Solving a Delta Connected Induction Machine Homework Problem

[VinnyCee]

Homework Statement

A $$\Delta$$ connected induction machine is to start from a source of 480V, 60 Hz.

The motor ratings are :

4 poles, $$\Delta$$ connected, 480V, 60 Hz, $$X_{ls}\,=\,X_{lr}\,=\,4\,\Omega$$, $$X_m\,=\,50\,\Omega$$, $$R_s\,=\,0.25\,\Omega$$, $$R_r\,=\,0.4\,\Omega$$.

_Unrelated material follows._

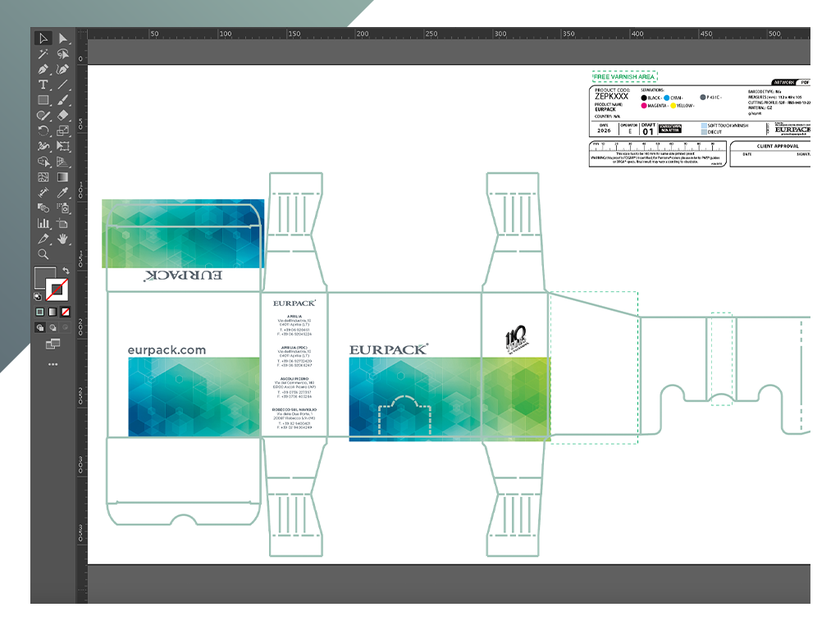Swap fill and stroke colors

click(x=65, y=272)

Find the current in the windings and the torque of the motor and the current at the line side.

Homework Equations

$$I_S\,=\,\frac{V_{l-l}}{\left(R_s\,+\,j\,X_{ls}\right)\,+\,\left(j\,X_m\,||\,R_r\,+\,j\,X_{lr}\right)}$$

$$I_R\,=\,I_S\,\frac{j\,X_m}{R_r\,+j\,X_{lr}\,+\,j\,X_m}$$

$$P_{gap}\,=\,n_{ph}\,|I_R|^2\,\left(\frac{R_r}{s}\right)$$

Where $$n_{ph}$$ is number of stator phases.

$$T\,=\,3\,\frac{P_{gap}}{\omega_s}\,\frac{p}{2}$$

Where p is number of poles.

The above equations are not given explicitly anywhere, but an example uses them so I think they are right.

The Attempt at a Solution

At starting, s = 1.

$$I_S\,=\,\frac{480}{\left(0.25\,+\,j\,4\right)\,+\,\left(j\,50\,||\,0.4\,+\,j\,4\right)}\,=\,62.1^{\angle\,-85.6^{\circ}}$$

$$I_R\,=\,\left(62.1^{\angle\,-85.6^{\circ}}\right)\,\frac{j\,50}{0.4\,+j\,4\,+\,j\,50}\,=\,57.5^{\angle\,-85.2^{\circ}}$$

$$P_{gap}\,=\,(3)\,(57.5)^2\,(0.4)\,=\,3967.5$$

$$T\,=\,3\,\left(\frac{3967.5}{377}\right)\,\left(\frac{0.4}{1}\right)\,=\,63.14\,Nm$$

Does that look right? How do I get the current at the line side?

 

[VinnyCee]

I found an equation that will possibly give line side current...

$$I_{line}\,=\,\sqrt{3}\,I_{ph}$$

But what is $$I_{ph}$$? Is it $$I_S$$ or $$I_R$$?